Bacterial regulatory responses and the deep origins of intelligence
Intelligence evolved to respond to the many problems that organisms face. Accordingly, intelligence can be defined based upon the problem-solving ability of organisms in variable environments.
But the evolution of responses to variable environments does not require the cognition and learning of animals. Since the dawn of life, bacteria have dealt with fluctuating environments and life-or-death challenges. The result is a baroque network of molecular responses from the environments bacteria experience to the physiological responses that help them persist.

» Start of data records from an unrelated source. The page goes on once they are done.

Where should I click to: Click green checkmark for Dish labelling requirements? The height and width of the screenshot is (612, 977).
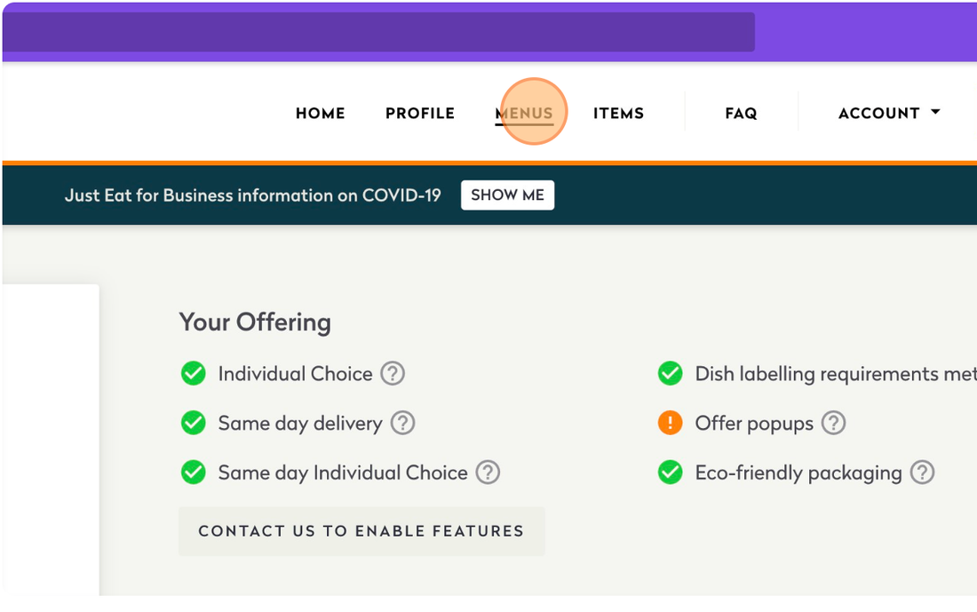(670, 373)
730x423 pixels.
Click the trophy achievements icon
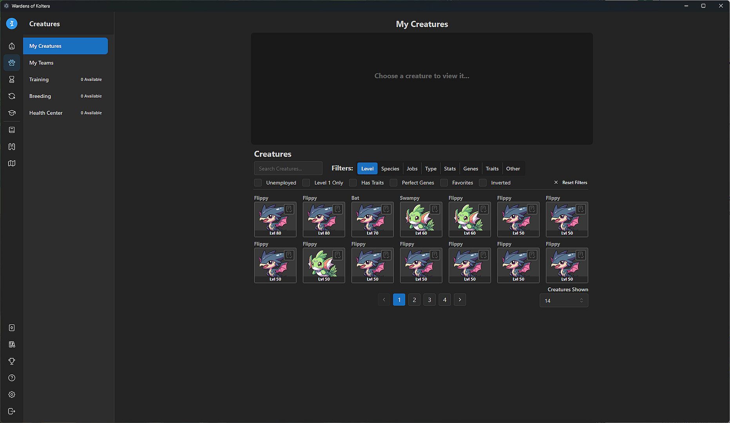coord(12,361)
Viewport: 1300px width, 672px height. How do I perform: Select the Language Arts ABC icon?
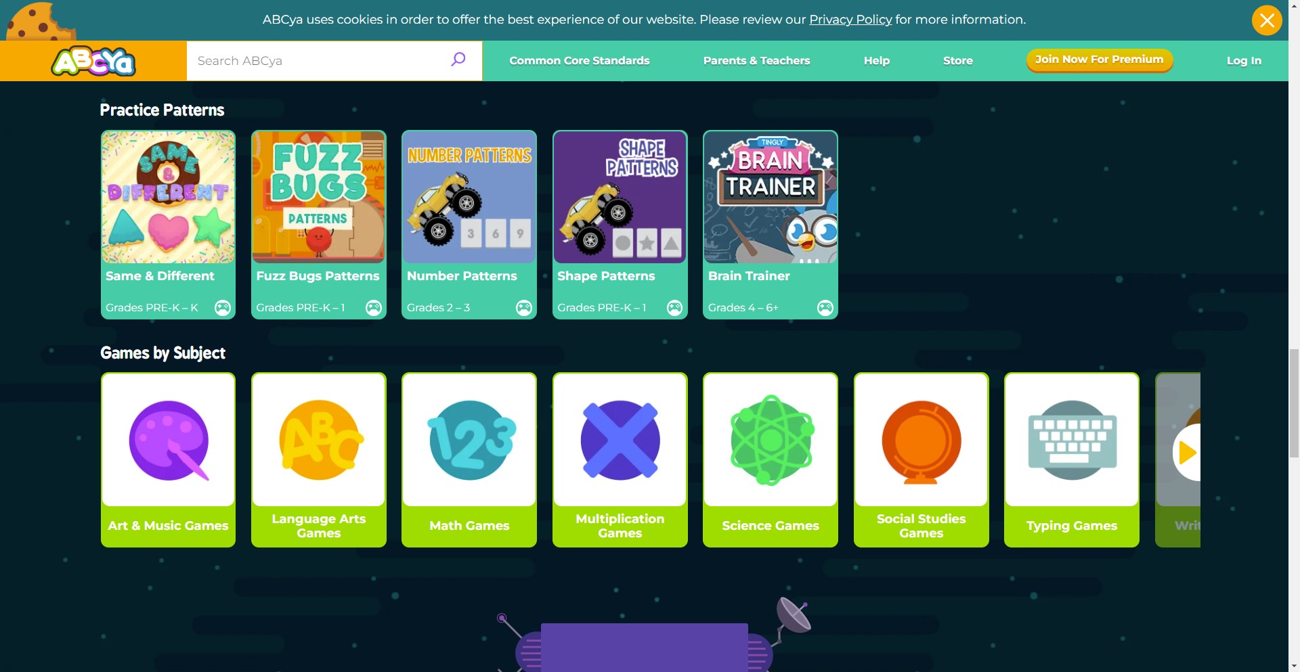point(319,441)
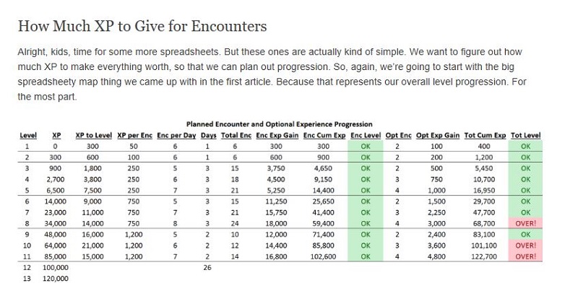Select the 'Level' column header
The height and width of the screenshot is (291, 578).
point(28,135)
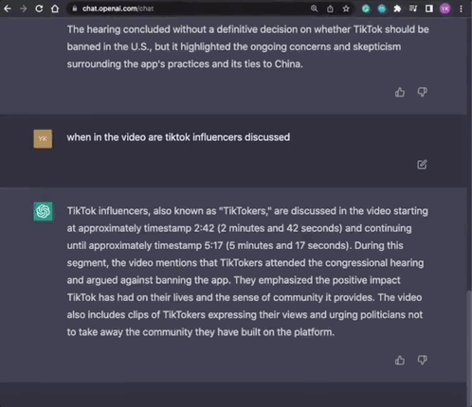Click the browser back arrow
This screenshot has width=472, height=407.
pyautogui.click(x=8, y=9)
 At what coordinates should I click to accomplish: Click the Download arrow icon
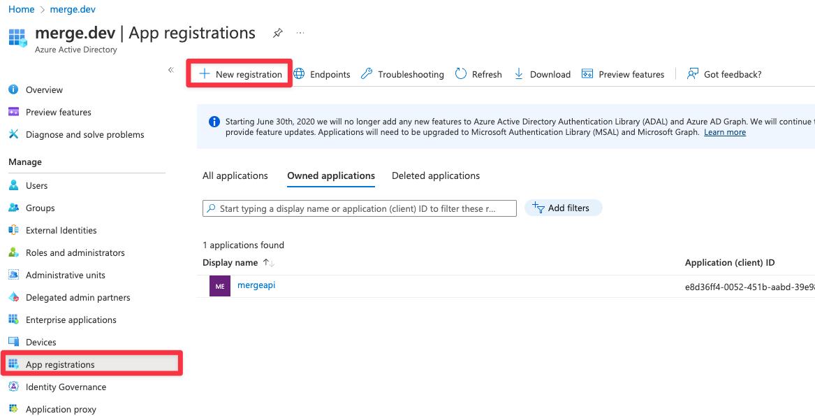[519, 74]
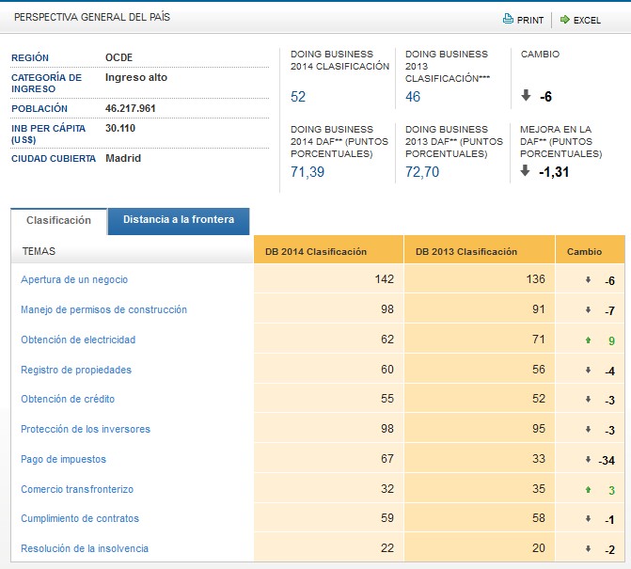The height and width of the screenshot is (569, 631).
Task: Open the Apertura de un negocio topic
Action: 74,279
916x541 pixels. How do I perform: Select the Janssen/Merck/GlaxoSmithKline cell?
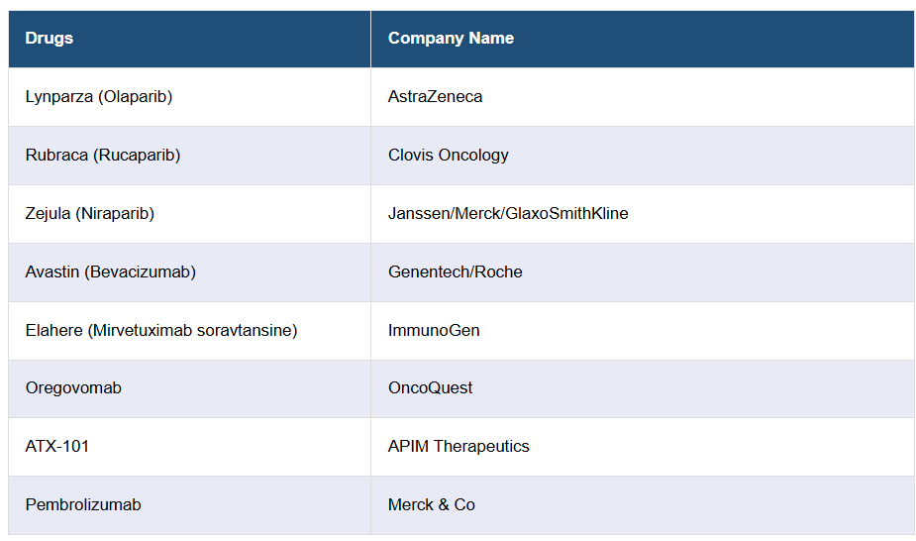click(508, 214)
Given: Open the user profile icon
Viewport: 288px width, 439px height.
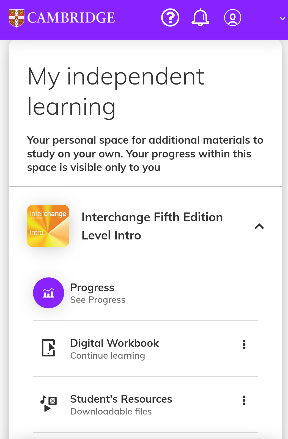Looking at the screenshot, I should (x=233, y=18).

While scientists have mapped out the details of the many bacterial regulatory networks, the evolutionary logic underlying the resulting responses receives little attention. And yet, these responses speak to the most primitive—and alternative—forms of “intelligence” generated by natural selection.

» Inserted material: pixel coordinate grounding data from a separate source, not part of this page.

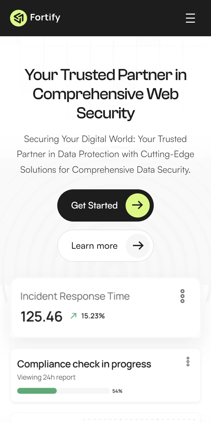211x423 pixels.
Task: Click the Fortify brand name text
Action: tap(45, 18)
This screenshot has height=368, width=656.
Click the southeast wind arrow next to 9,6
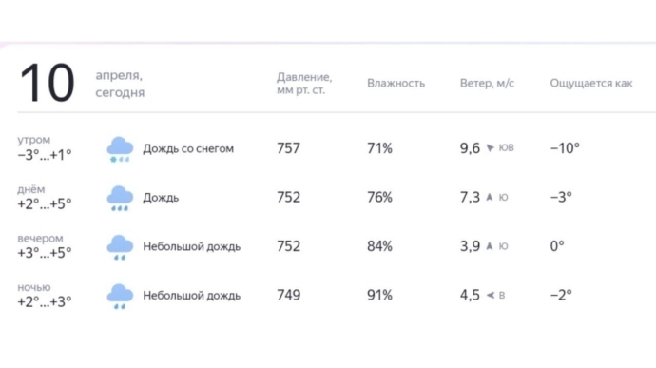490,147
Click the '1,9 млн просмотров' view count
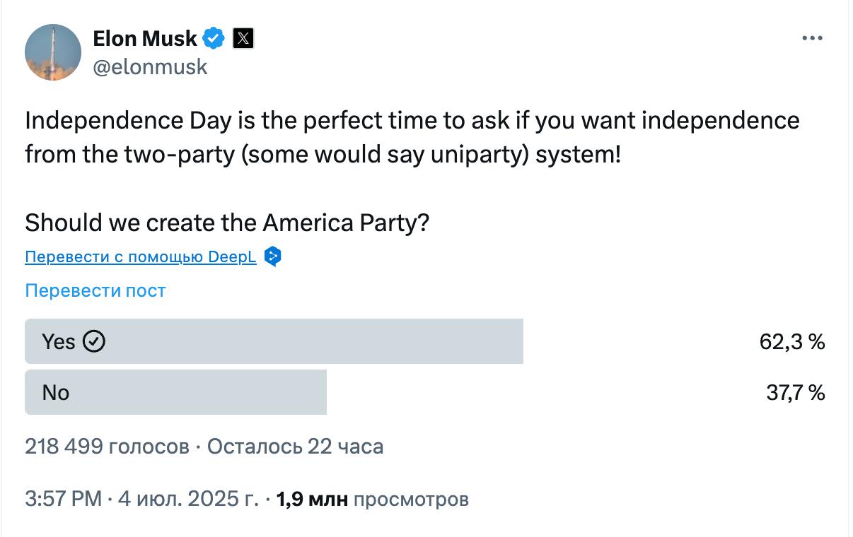This screenshot has width=853, height=537. click(372, 500)
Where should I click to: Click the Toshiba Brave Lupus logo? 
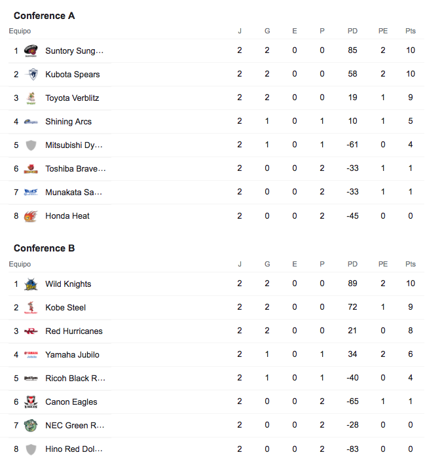click(x=31, y=169)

The goal of this project is to build an evolutionary framework to understand such bacterial decision making. In particular, it will focus on one of the most important discriminations that organisms face: discerning friend from foe.
Kevin Foster’s team will combine differential equation models, game theory, agent-based models, and machine learning to study the evolution of bacterial decisions across a diverse range of simulated challenges. Importantly, they will constrain models based on the known molecular biology of bacteria, exploring what can be achieved with their regulatory networks.
The team’s goal is to publish the work in a series of high-profile papers that explore the limits—and heights—of problem solving in some of the earliest and simplest organisms on earth. They will compare the solutions achieved by bacterial regulatory systems to those achieved by models that allow the flexibility of animal intelligence. In this way, they seek to shed new light on the conditions that favor the evolution of intelligence.